No, but that's yet another valid complication to worry about. One of the page links I provided for Martin K mentions that the equations don't account for air resistance.

Which leads me into an example of faulty logic. As the earth exists in a very large vacuum, I suggest that drag on the pendulum can be neglected. After all, the average air pressure in our universe must be very close to zero!

Interesting that the Science Museum data shows that their pendulum takes over 30 hours to rotate. That's not what I imagined at all. Back to the drawing board - I don't understand it!

Dave

Dave,

If you look at the bottom of the page that I linked to above, they give the period of rotation as T = 24/sin(latitude). For the Science Museum, this gives T = 24/sin(51.4978) = 30.67 hours.

Dave

The important thing to know here is what "w" is in Dave's Foucault equation. I think DrDave is right. "w" has two components: that for a simple pendulum which is independent of latitude and that due to the period of rotation. To put it another way "w" is the time take for the pendulum, simple or Foucault, to return to the same position.

Now someone is going to say "but a Foucault pendulum is a simple pendulum". I just hope we don't meet on a moonless night in a dark ally otherwise the pendulum from my regulator will have a different period.

JA

Sorry to be pedantic but if by "w" you mean Greek "omega", then it is by convention angular frequency, which equals 2 x pi/period measured in seconds.

Wikipedia gives a formula:

w = 360 degrees * sin latitude/day

the term after sin squared is latitude in your equation.

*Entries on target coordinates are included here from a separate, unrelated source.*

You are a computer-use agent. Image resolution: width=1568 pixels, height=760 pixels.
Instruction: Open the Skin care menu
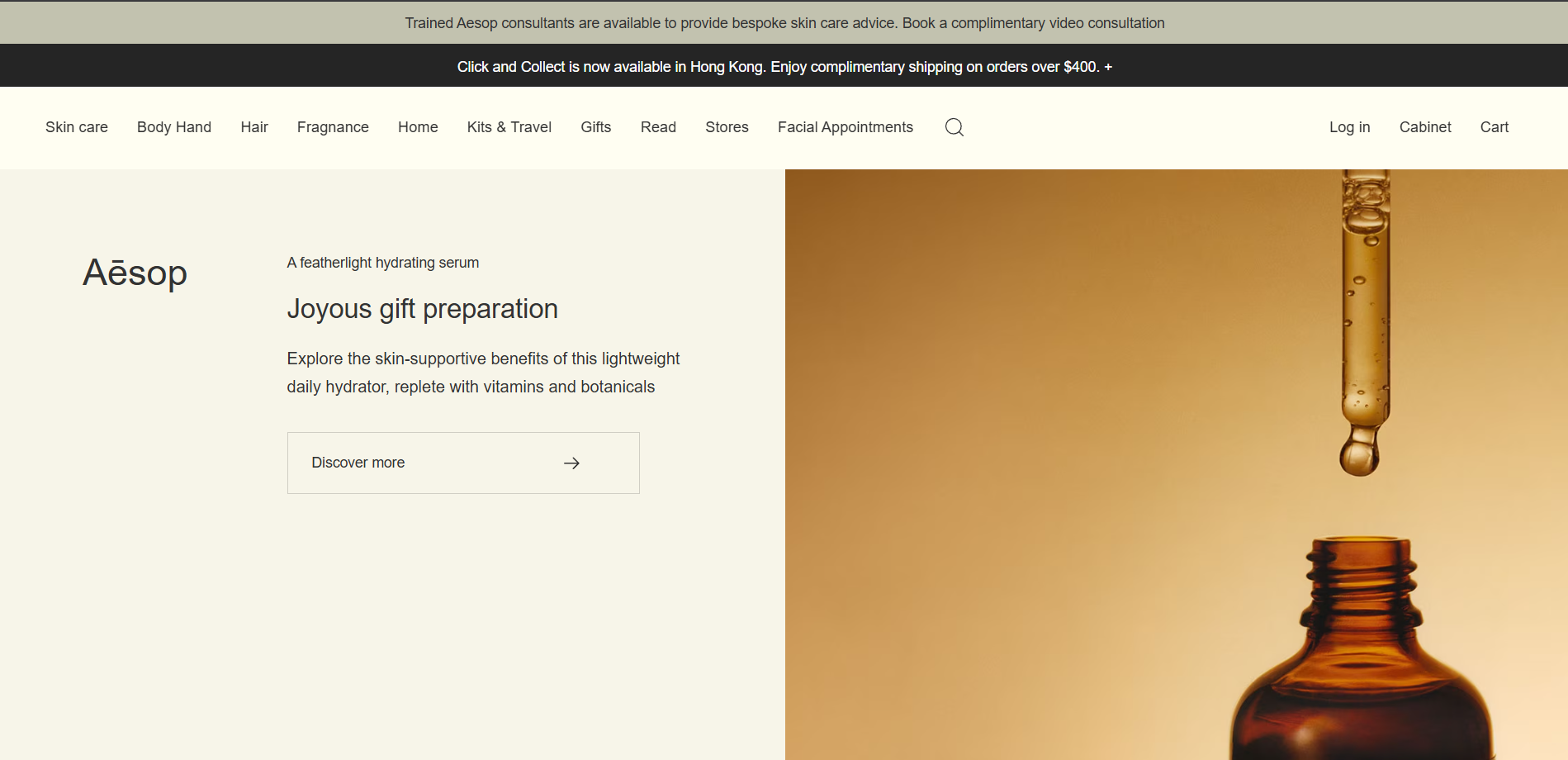click(x=77, y=127)
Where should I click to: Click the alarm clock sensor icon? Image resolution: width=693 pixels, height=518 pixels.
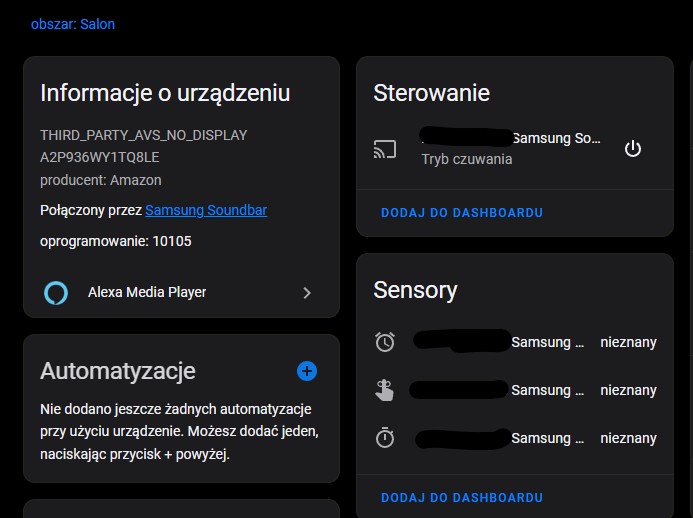point(385,342)
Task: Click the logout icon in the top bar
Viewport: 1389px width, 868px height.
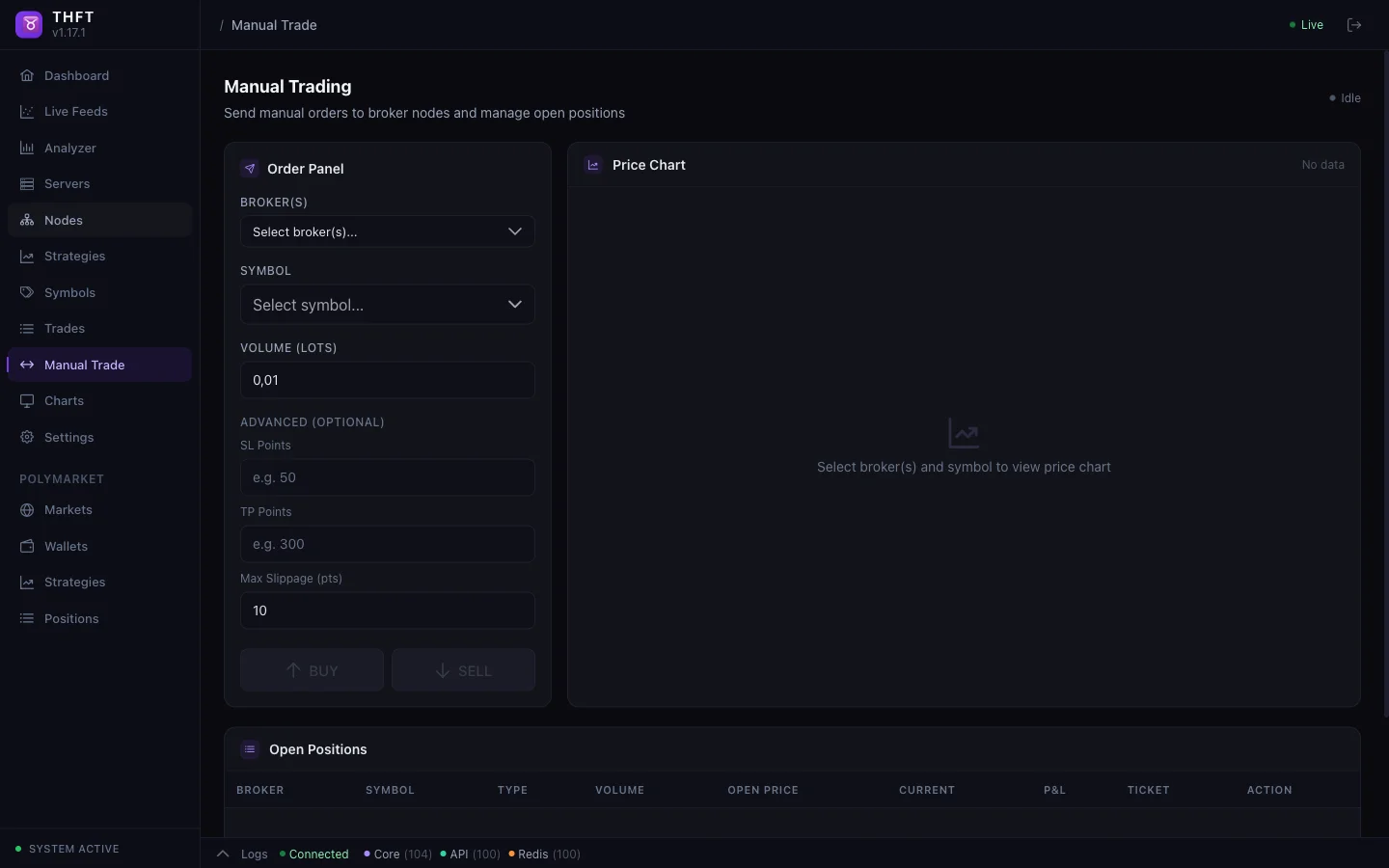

It seems that the rate of the pendulum slows by one swing per rotation, which is one swing per day at the poles, and half a swing per day at 30 degrees latitude (sin 30 = 0.5)

Neil

Just to make things worse, the 'day' is a sidereal day not a solar day as the rotation is relative to the 'frame' of the universe

There may be some confusion here over the different Greek letters. Omega has two forms, normally called (by typographers at least) 'upper and lower case' The upper case is the familiar ohms symbol - a circle broken at the base with short extensions sideways. Lower case omega looks for all the world like a seated generous lady's bottom, from, er, behind. It also resembles a handwriting or italic type small w.

The other symbol which looks like a badly written lower-case italic p, is phi - and the upper case version looks like a tall capital I with a fat capital O printed over it.

Not that this helps much with Foucaults pendulosities, but at least it gives a clue to how to pronounce them.

I think that all pendulums act as Foucaults did, but you can only notice the effect (of change in the line of swing) if the pendulum can swing as it likes, and act for a long time (several minutes at least) without any outside influence to keep it going. This can be achieved easily if you have a very tall building and so can have a very slow moving but heavy bob.

Never mind pendulums for a moment, just think about the same effect on the balance wheel of a wrist watch as you play tennis. Other games are available ...

Cheers, Tim

Edited By Tim Stevens on 06/02/2017 18:19:19

I'm probably being a bit thick here, but if we go back to the pendulum at the pole, the point of suspension has no linear movement relative to the earth's axis, and so if the suspension has zero rotational stiffness in the axis of the earth's rotation how does the pendulum know that the earth is moving? If the suspension has rotational stiffness it isn't a Foucault pendulum. If the pendulum doesn't know the earth is moving, then that movement can't affect it's period.